News Security

$2,751 Bounty Award: Avada WordPress Theme Vulnerability Patched

Recent developments have brought to light a critical security vulnerability found in the Avada WordPress theme. This post aims to relay pertinent information regarding the vulnerability, its discovery, responsible disclosure, and subsequent patching.

On February 6th, 2024, a submission unveiled an Arbitrary File Upload vulnerability in Avada, a widely utilized WordPress theme. The vulnerability, designated as CVE-2024-1468 and affecting versions up to 7.11.4, permitted authenticated attackers with contributor-level permissions or higher to upload arbitrary files onto servers, potentially resulting in remote code execution.

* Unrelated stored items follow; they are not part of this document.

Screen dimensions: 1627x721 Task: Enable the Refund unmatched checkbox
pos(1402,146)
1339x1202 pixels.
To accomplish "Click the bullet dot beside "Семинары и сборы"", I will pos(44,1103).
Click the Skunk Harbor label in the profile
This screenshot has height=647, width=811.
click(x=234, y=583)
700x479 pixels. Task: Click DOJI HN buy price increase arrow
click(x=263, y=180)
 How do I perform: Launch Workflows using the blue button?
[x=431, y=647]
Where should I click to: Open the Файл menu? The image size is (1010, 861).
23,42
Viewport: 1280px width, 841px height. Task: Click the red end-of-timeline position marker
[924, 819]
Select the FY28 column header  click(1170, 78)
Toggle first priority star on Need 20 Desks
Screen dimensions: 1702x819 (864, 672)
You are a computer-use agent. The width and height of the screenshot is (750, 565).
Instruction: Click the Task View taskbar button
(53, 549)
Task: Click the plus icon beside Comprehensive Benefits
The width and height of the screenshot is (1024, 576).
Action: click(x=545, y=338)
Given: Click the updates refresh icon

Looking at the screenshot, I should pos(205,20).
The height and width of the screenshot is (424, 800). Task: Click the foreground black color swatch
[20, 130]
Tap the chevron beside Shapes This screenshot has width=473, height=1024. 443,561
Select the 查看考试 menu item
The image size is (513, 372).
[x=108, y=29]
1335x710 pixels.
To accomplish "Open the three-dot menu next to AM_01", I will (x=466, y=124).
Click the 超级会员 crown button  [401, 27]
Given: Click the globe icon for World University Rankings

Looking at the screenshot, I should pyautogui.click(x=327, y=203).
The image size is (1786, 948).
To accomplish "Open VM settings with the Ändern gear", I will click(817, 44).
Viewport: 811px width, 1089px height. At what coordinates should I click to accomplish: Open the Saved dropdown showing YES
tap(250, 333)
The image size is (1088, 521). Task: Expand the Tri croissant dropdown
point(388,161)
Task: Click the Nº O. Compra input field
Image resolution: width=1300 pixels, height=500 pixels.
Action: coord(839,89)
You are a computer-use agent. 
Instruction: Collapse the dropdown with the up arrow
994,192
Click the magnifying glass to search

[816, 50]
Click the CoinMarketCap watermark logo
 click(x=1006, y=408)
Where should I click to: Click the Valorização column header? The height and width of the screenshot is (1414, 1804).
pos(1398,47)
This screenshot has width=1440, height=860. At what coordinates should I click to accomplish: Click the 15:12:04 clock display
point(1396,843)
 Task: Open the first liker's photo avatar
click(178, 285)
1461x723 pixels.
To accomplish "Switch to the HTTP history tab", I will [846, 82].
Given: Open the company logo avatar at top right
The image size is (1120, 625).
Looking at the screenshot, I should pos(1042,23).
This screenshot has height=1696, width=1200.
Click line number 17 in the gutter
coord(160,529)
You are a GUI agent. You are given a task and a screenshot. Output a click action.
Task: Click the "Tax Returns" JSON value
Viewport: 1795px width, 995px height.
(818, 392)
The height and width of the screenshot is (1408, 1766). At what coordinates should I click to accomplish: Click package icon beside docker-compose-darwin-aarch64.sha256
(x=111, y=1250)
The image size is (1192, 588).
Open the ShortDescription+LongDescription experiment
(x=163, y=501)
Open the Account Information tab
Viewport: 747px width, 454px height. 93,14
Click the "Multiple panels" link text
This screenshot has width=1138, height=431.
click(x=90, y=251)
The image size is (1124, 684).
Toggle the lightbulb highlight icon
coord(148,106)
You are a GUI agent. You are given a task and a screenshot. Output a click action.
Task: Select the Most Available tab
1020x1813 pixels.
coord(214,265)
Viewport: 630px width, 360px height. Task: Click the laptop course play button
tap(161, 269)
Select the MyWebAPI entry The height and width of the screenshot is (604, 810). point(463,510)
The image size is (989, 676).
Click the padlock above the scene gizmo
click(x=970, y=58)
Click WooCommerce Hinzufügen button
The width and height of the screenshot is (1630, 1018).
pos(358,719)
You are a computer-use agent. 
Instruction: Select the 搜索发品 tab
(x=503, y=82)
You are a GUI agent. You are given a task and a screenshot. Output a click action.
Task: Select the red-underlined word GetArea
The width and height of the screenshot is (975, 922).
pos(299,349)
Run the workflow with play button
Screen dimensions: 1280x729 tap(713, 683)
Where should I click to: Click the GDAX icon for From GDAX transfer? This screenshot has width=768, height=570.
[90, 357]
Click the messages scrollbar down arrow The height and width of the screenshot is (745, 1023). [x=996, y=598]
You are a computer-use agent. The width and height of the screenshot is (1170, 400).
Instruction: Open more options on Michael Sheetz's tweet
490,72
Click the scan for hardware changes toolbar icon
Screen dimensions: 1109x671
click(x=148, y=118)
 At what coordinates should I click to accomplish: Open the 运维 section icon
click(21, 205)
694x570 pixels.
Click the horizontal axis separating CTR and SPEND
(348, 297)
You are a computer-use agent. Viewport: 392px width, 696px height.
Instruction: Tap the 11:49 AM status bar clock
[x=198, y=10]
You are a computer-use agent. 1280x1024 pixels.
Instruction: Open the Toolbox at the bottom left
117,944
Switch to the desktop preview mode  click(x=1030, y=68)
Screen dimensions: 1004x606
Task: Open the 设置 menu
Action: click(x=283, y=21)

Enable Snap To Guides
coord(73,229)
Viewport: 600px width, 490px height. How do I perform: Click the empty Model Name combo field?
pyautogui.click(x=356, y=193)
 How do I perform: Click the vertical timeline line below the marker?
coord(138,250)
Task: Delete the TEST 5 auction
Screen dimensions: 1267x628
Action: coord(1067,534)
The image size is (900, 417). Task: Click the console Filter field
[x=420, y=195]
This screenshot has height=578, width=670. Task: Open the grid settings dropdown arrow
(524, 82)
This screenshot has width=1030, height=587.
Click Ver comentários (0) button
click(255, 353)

Responsible Disclosure and Patching

The discovery of the vulnerability was credited to Muhammad Zeeshan (Xib3rR4dAr), who responsibly reported it through a Bug Bounty Program. For their diligence, Zeeshan received a bounty of $2,751.00. Subsequently, ThemeFusion, the developer of Avada, swiftly responded to the disclosure by releasing a patch on February 12, 2024. The collaboration between the researcher and the developer facilitated the expedient mitigation of this critical security flaw.

Technical Analysis

An analysis revealed that the vulnerability stemmed from inadequate file type validation in the Avada theme’s page options import functionality. Despite a nonce check in the ajax_import_options() function, there was no restriction on file extensions, enabling attackers to upload malicious PHP files. Although the uploaded files were promptly deleted, attackers could exploit a race condition by continuously uploading files, potentially achieving remote code execution.

The release of Avada version 7.11.5 addressed this vulnerability, providing users with enhanced security. Users of the Avada WordPress theme are urged to update to the latest patched version immediately to safeguard their websites against potential exploits. The commitment to securing the WordPress ecosystem and the broader web remains a priority, as exemplified by Bug Bounty Programs and collaborative efforts with researchers like Muhammad Zeeshan, as observed in the disclosure facilitated through Wordfence.